Eric and his staff are “pure global” in their outlook and research.  Whether it’s a custom opportunity in non-agency mortgages, dodging a resurging leveraged-loan bubble, or resource plays in emerging markets, his staff of fourteen are sifting through many ideas, but investing in very few.

He sees equities on a Fed-induced sugar-high and fixed-income rates falling through the floor.  With such big-foot interventions driving the markets, Eric is hewing to the old and honored rule that you don’t loose what you’ve got and look long and hard before leaping.


Ivys and Others:

In the Post-Game Wrap-up (Almost) Everybody Beats Yale:

The last (and least) of the Ivy League (Brown University in Providence, Rhode Island) has now been heard from, so we can do an official post-game wrap-up of their endowment performance.

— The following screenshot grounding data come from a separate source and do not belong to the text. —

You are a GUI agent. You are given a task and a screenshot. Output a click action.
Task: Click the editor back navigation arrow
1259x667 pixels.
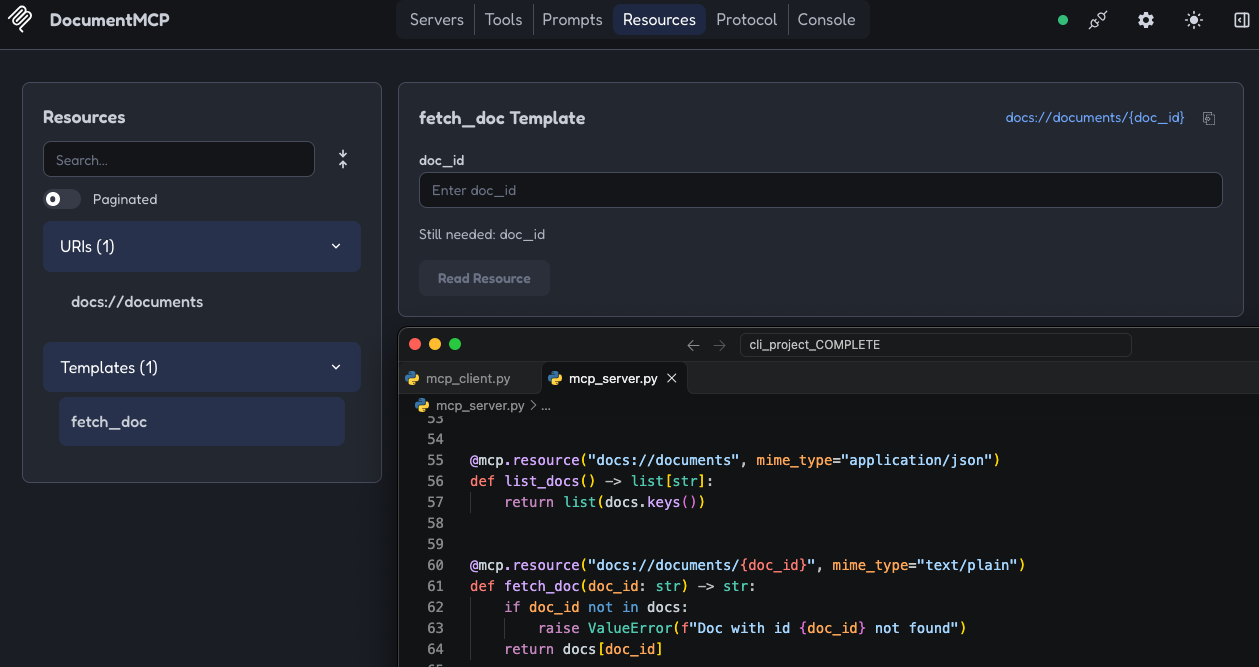pyautogui.click(x=693, y=345)
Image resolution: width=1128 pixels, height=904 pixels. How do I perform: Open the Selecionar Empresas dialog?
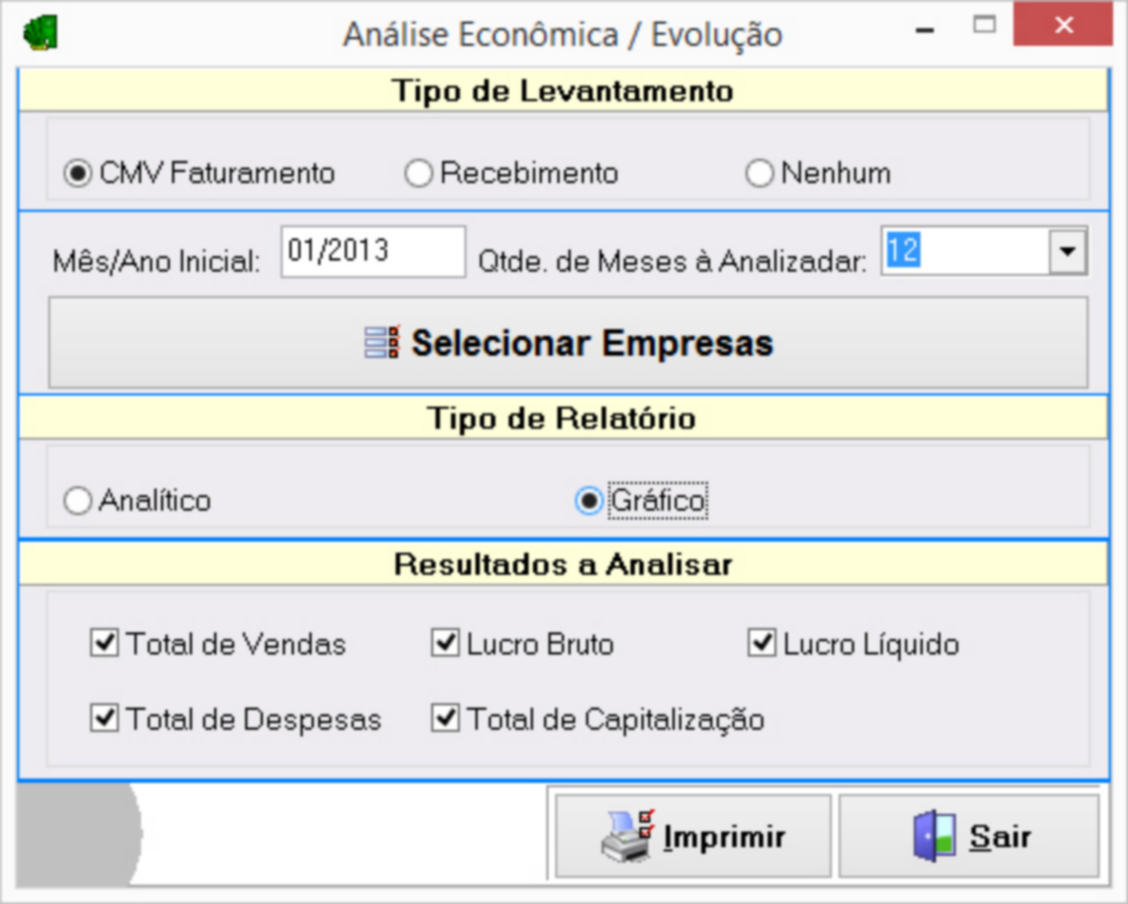568,343
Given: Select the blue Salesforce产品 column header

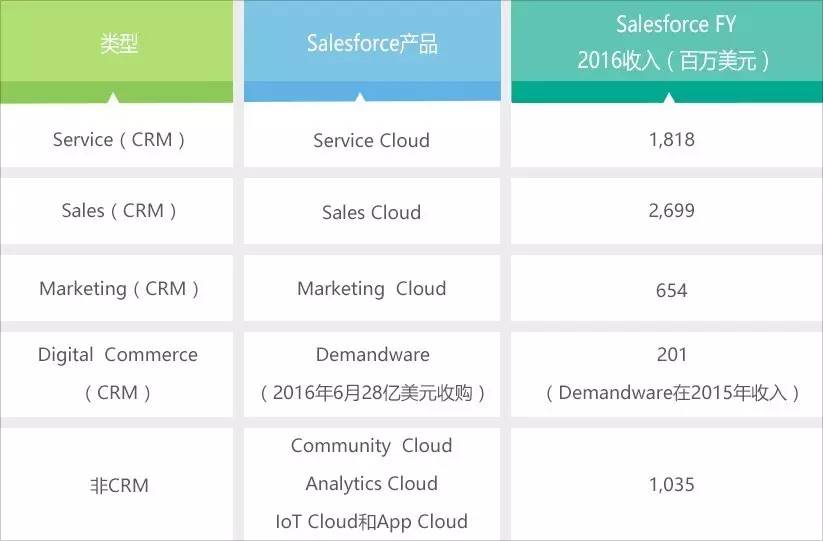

Now, all of these endowments will piously tell you that a single year’s performance is of no great importance, and that only long-term earnings interest them as they gaze out at those far horizons and ages yet to come.

Well, sure.  But the fact is, everybody wants to beat Yale.  And, this year, (almost) everybody did.

This does not change the fact that Yale returned 16.62% from 1985 to 2008 and Harvard returned 15% over the same period.  But let’s let Columbia have its moment of glory.  Not to mention my own University of Chicago, which (so far) tops this year’s list among all major endowments, Ivy or not.

The big story, of course, is that endowments are offsetting some of the huge negative returns of FY 2009.  Overall, they lost 18.7% last year.  Which is why all the current press releases include words like “recovery” and “rebound.”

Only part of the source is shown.